Thrifts pumped out more originations in the first quarter amid rising delinquencies.
Thrifts originated $149.6 billion in one- to four-family mortgages during the first quarter, the Office of Thrift Supervision reported. The total is $37.4 billion higher than in the linked quarter and $6.9 billion better than the same period a year ago.
Savings and loan institutions' contributions reportedly accounted for 23 percent of all one- to four-family originations made nationwide in the first three months of the year.
Refinance loans represented 47 percent of the thrift quarterly originations, up from 39 percent in the fourth quarter and 35 percent a year ago, OTS said.
Of one- to four-family mortgages, 1.14% were noncurrent as of the end of March, up from 0.88% at yearend 2006, according to the thrift regulator.
The agency noted that about 4 percent of industry assets are held in subprime loans, with relatively few thrifts engaged in programmatic subprime lending.
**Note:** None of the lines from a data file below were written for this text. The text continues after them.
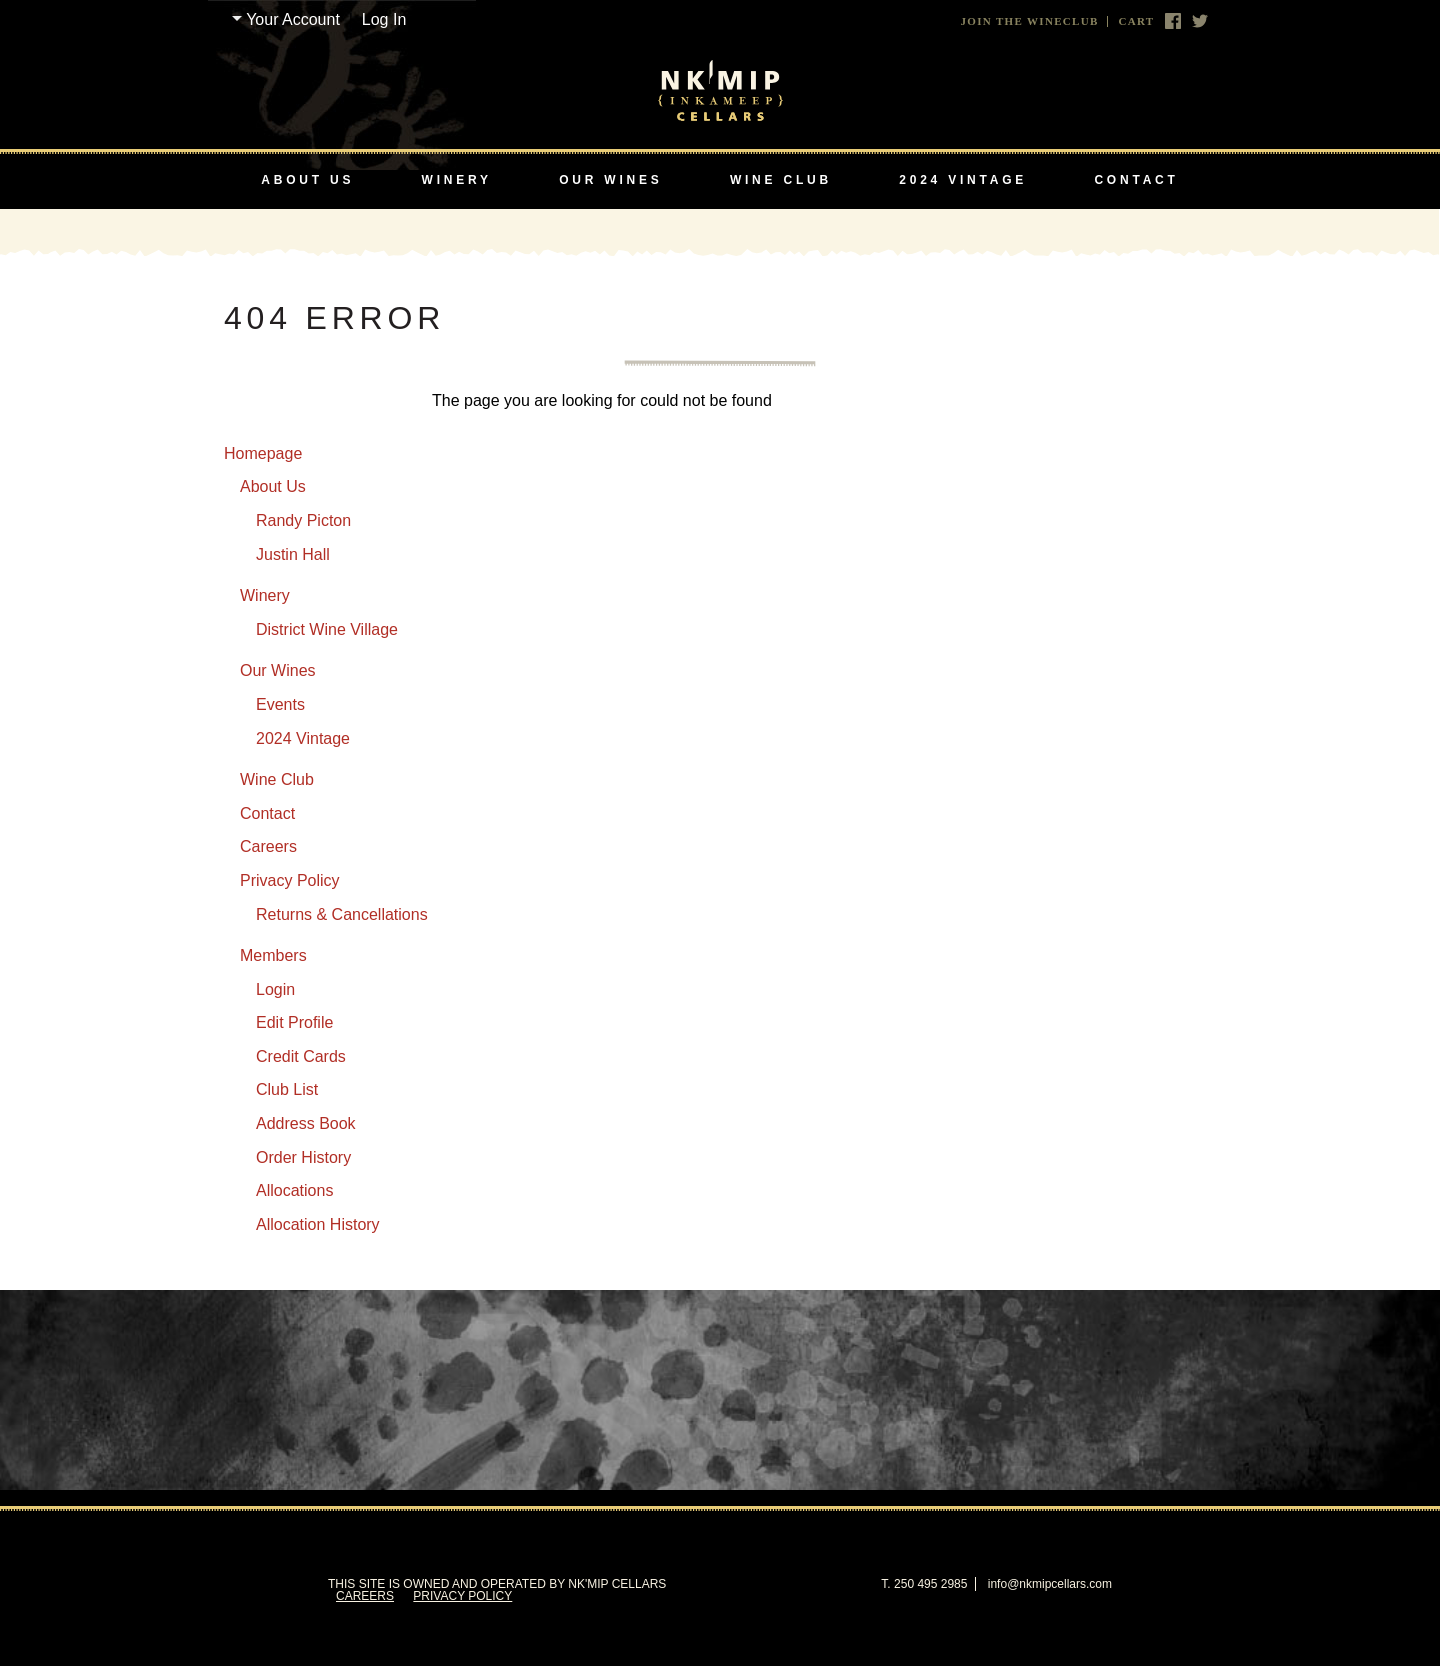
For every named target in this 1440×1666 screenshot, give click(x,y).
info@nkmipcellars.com (1050, 1584)
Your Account (293, 19)
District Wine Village (327, 629)
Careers (268, 846)
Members (273, 955)
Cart (1136, 21)
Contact (1136, 180)
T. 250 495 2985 (924, 1584)
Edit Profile (294, 1022)
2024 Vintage (963, 180)
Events (280, 704)
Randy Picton (303, 520)
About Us (307, 180)
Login (275, 989)
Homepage (263, 453)
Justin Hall (293, 554)
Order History (303, 1157)
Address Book (306, 1123)
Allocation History (318, 1224)
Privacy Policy (290, 880)
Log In (384, 19)
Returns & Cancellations (342, 914)
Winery (457, 180)
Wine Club (781, 180)
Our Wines (610, 180)
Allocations (294, 1190)
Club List (287, 1089)
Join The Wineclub (1030, 21)
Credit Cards (301, 1056)
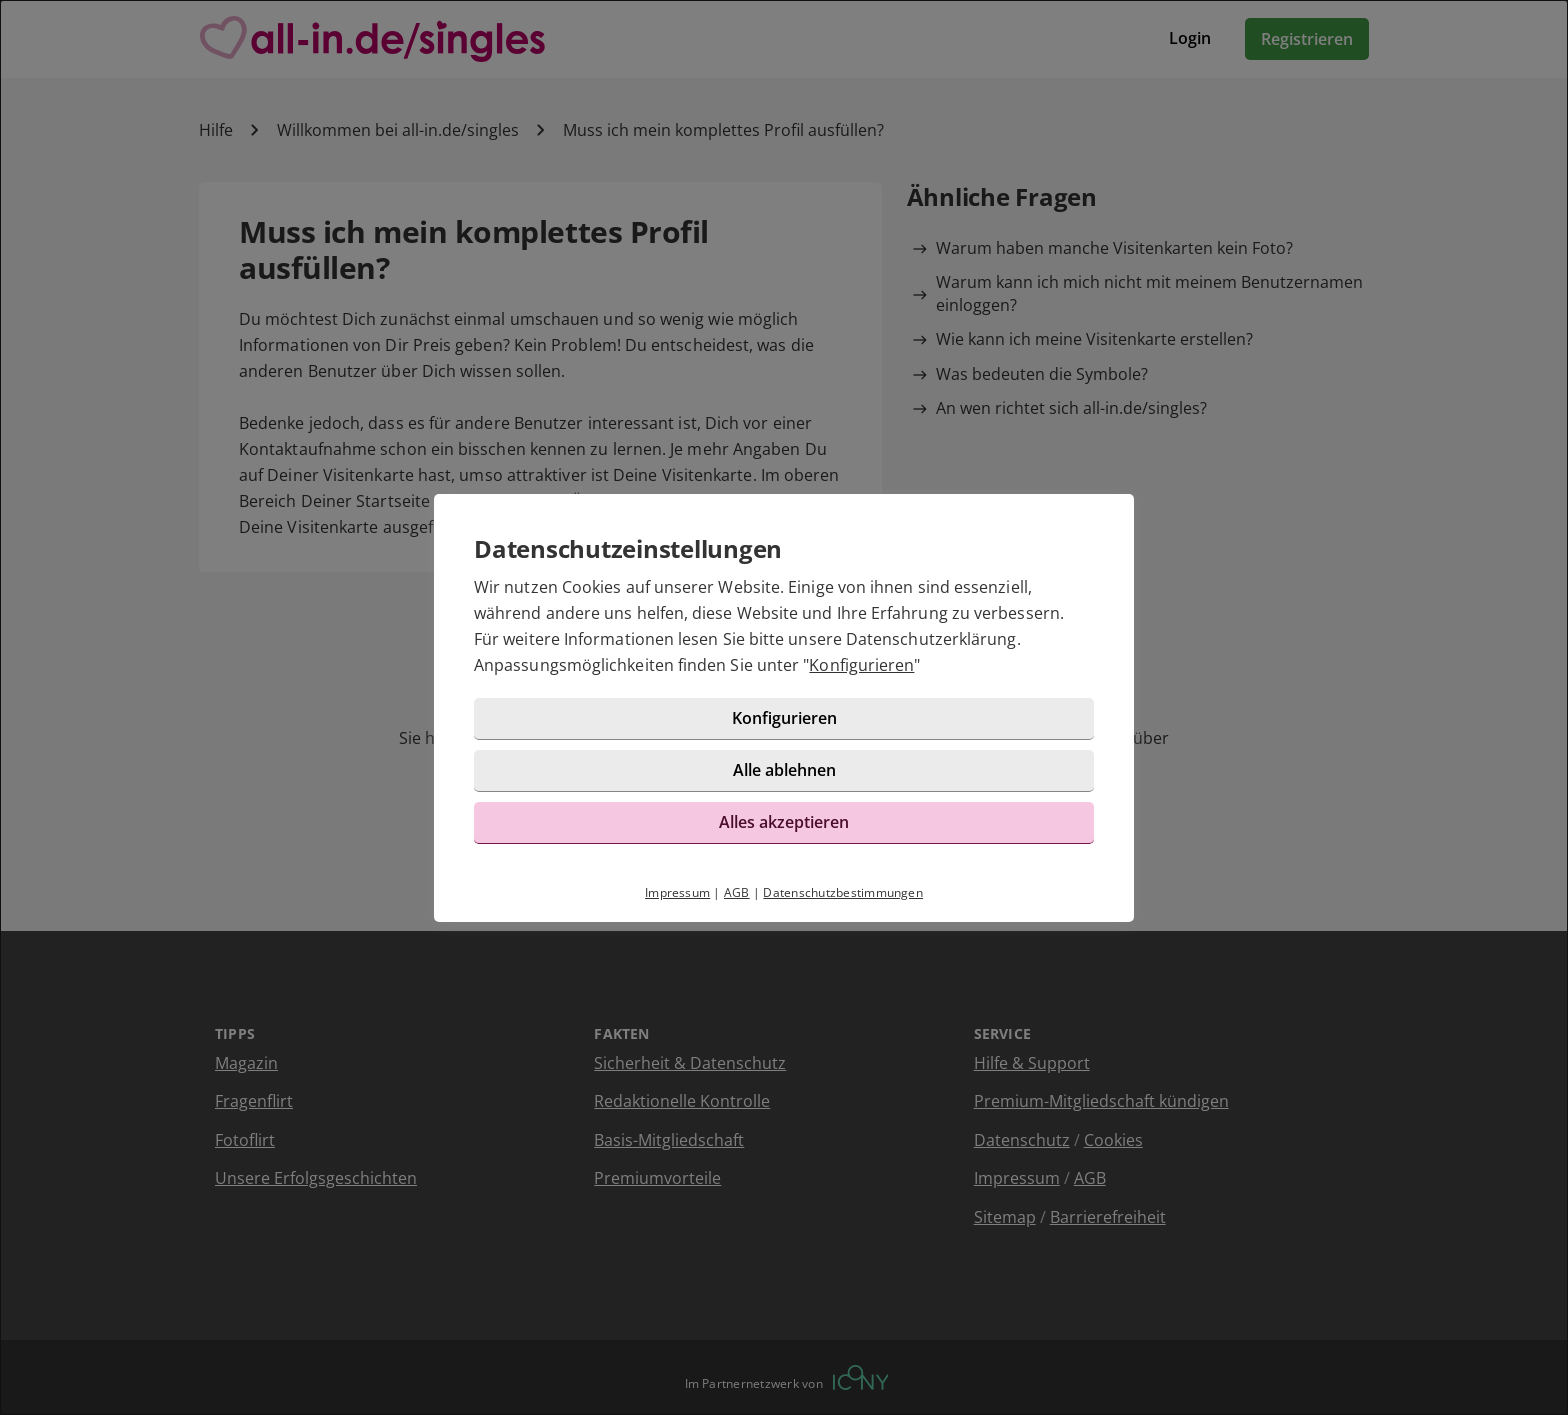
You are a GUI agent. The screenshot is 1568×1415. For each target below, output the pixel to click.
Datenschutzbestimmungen (843, 892)
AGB (737, 892)
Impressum (677, 892)
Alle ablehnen (784, 770)
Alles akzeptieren (784, 822)
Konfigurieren (861, 665)
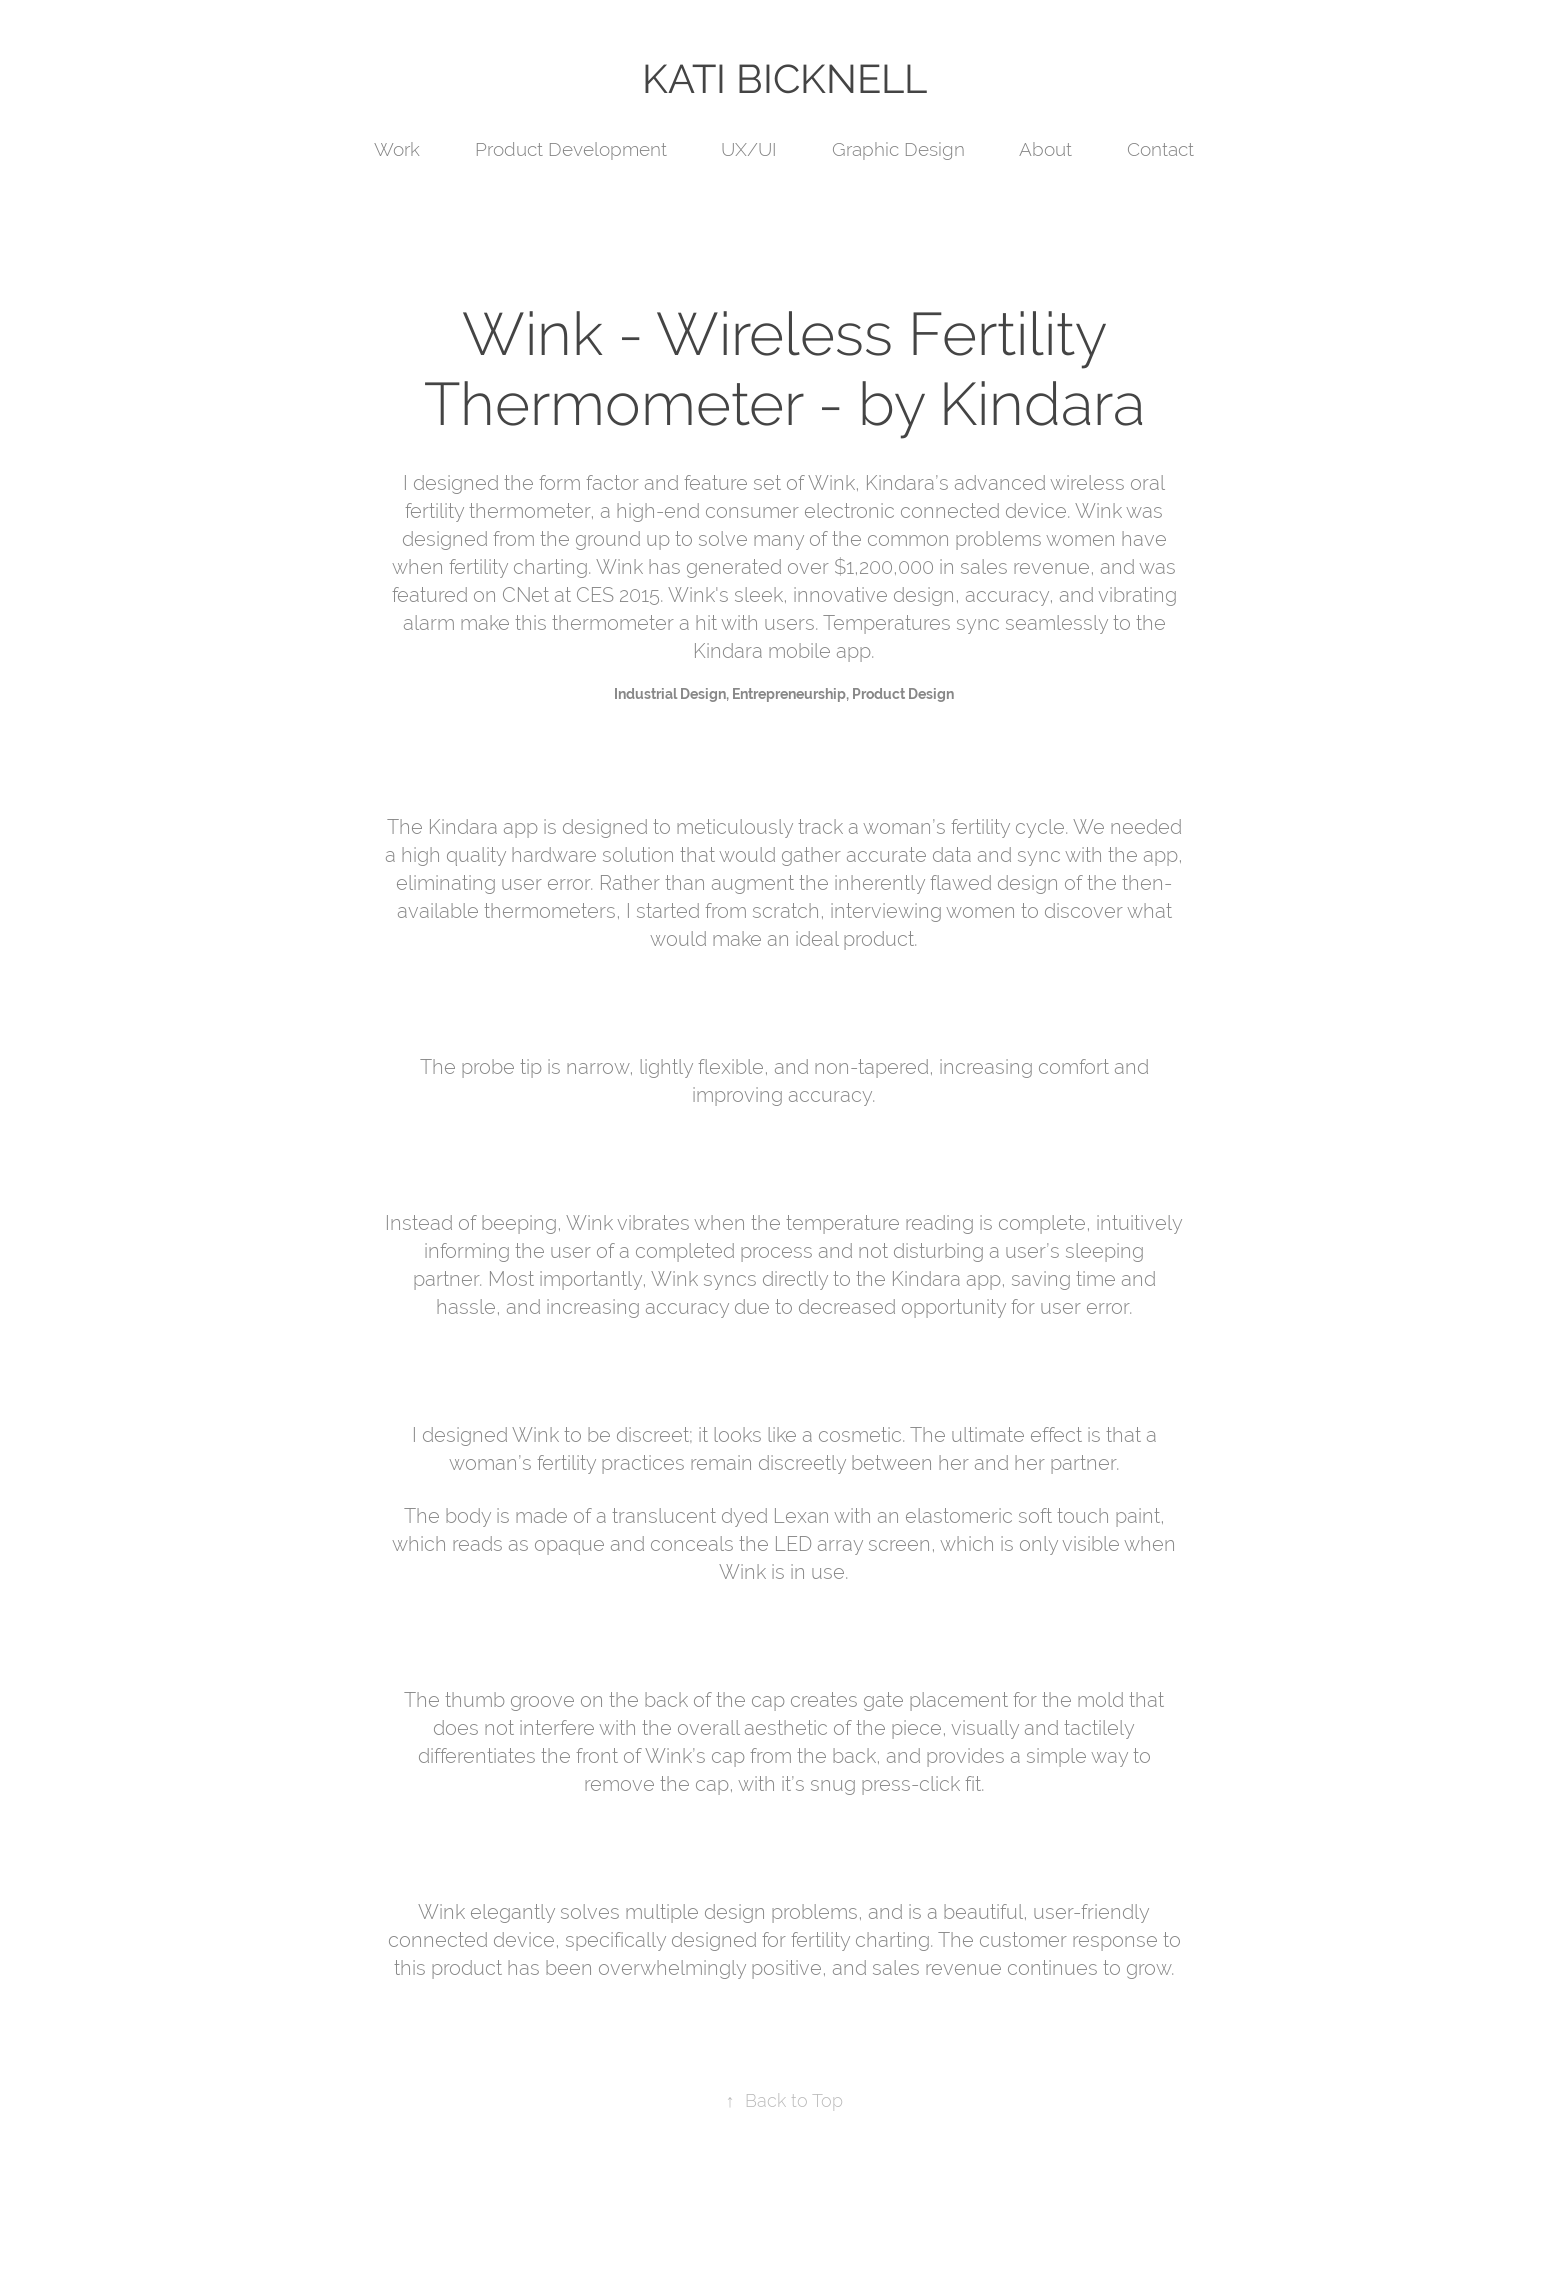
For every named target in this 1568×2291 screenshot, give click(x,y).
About (1045, 149)
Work (397, 149)
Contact (1160, 149)
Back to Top (784, 2100)
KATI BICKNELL (784, 79)
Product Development (571, 149)
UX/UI (749, 149)
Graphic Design (898, 149)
But, as a group, those thrifts have manageable levels of problem loans, diversified operations and strong capital.
"Although problem asset levels continued to rise, reflecting the slowing housing sector and other economic conditions, they remain at relatively low levels," OTS noted, adding that it continues to encourage thrifts to find solutions for loan delinquencies to avoid foreclosures and that thrifts continue to hold strong capital and increase provisions for loan losses.
Thrift net income of $3.6 billion increased 15 percent from the fourth quarter but was off 14 percent from the near-record $4.2 billion a year earlier, OTS reported.